● **WHAT IS ASKED**
Retype the listing below, from its first line up to and including the line that contains "[x=242, y=74]". Leave the pictures out of your copy.

* Begin *

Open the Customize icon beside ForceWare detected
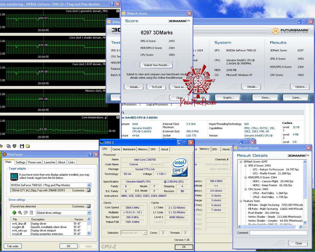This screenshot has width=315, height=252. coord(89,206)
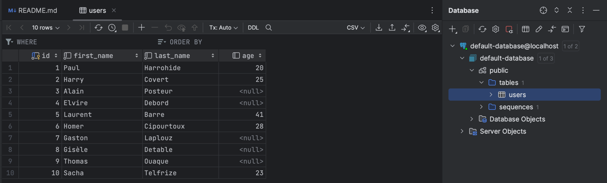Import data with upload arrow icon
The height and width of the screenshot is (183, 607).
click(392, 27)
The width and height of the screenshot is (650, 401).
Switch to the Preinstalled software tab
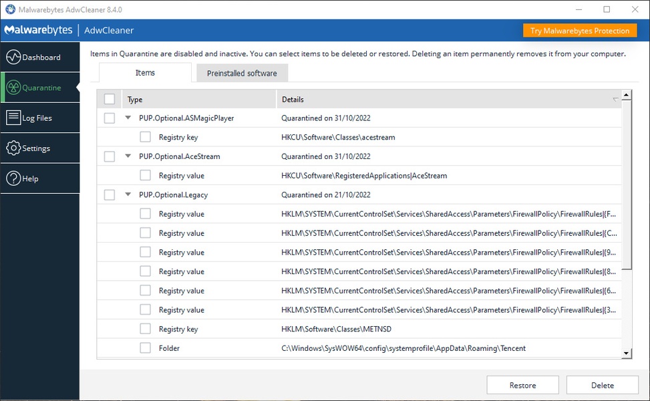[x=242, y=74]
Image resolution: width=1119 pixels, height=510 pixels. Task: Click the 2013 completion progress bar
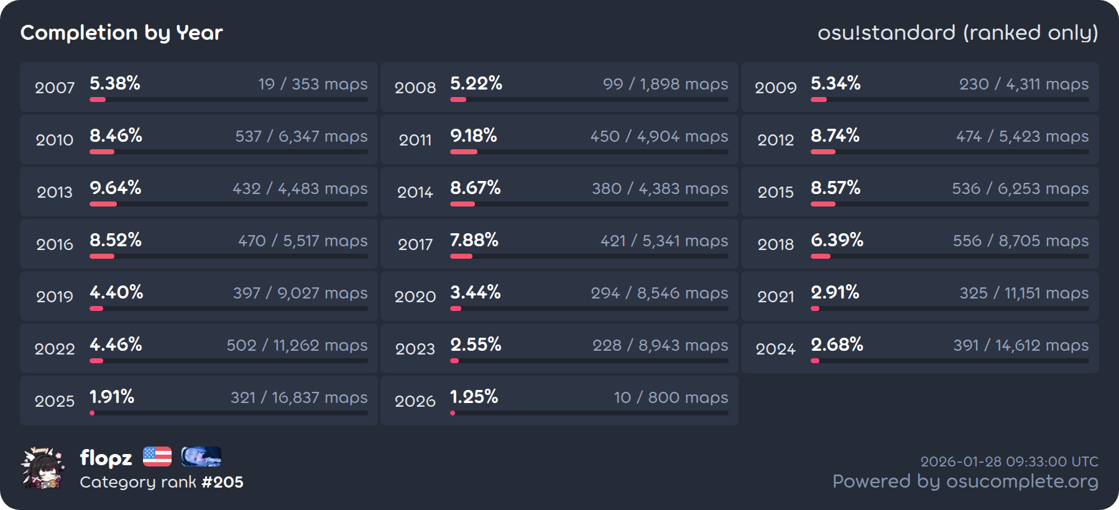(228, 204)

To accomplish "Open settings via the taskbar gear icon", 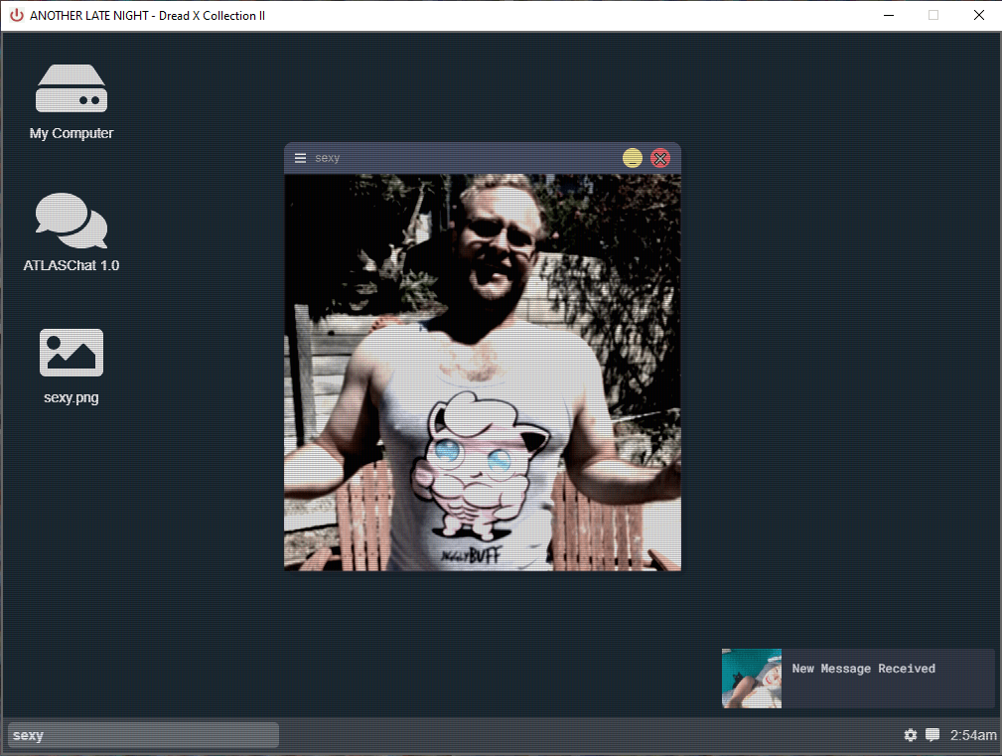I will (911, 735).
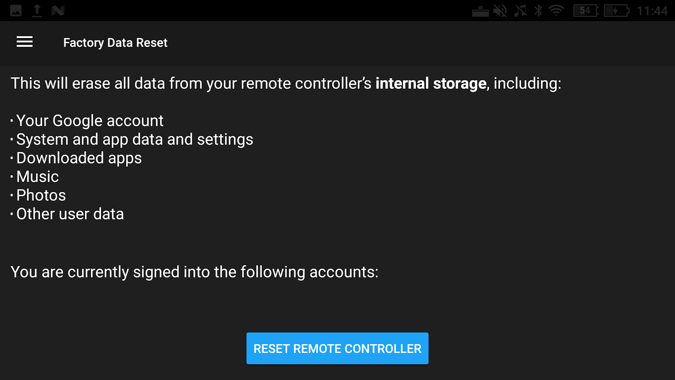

* End *

● **ANSWER TO THE TASK**
Open the Customize icon beside ForceWare detected
This screenshot has width=315, height=252. coord(89,206)
Import data with upload arrow icon
The height and width of the screenshot is (183, 607).
click(392, 27)
The width and height of the screenshot is (650, 401).
Switch to the Preinstalled software tab
[x=242, y=74]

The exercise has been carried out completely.